> **ACTION ITEM**:
Read through the data and count the lines that contain the string "each"; give only the result.

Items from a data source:
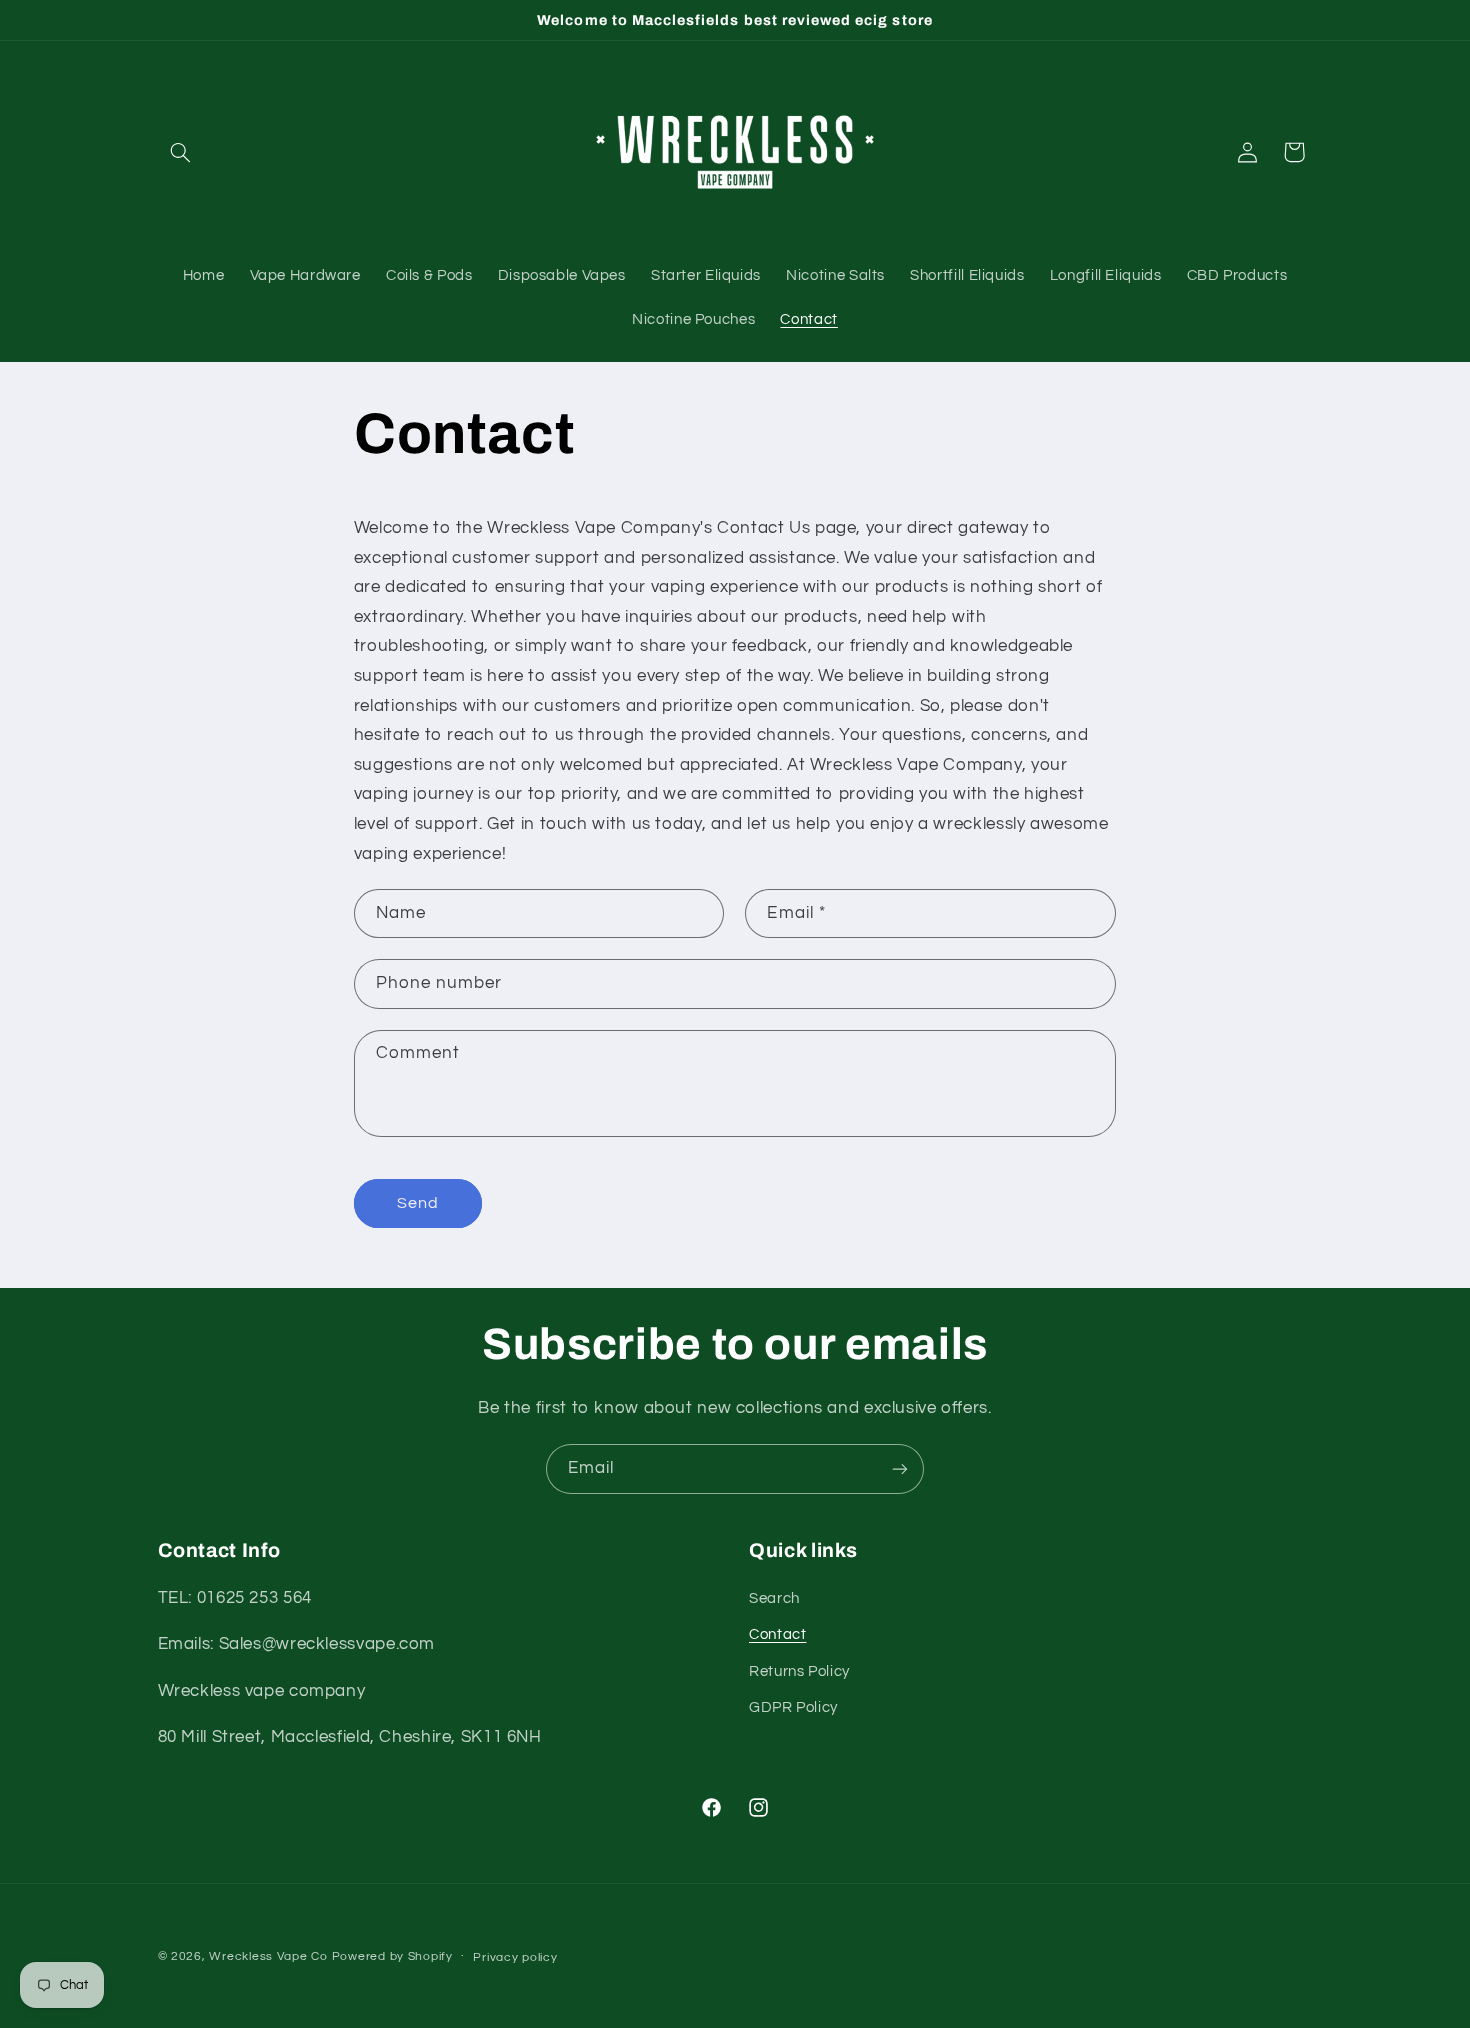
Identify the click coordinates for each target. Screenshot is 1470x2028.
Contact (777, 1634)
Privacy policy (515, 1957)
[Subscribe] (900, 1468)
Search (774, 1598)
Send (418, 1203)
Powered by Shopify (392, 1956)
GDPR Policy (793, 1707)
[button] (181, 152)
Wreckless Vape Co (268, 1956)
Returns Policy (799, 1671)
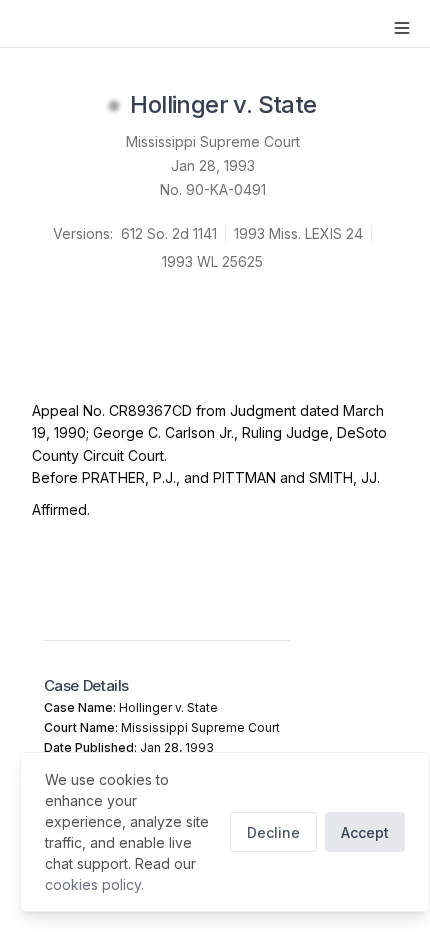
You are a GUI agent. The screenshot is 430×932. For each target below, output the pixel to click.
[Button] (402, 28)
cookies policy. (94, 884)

> **RESULT BELOW**:
2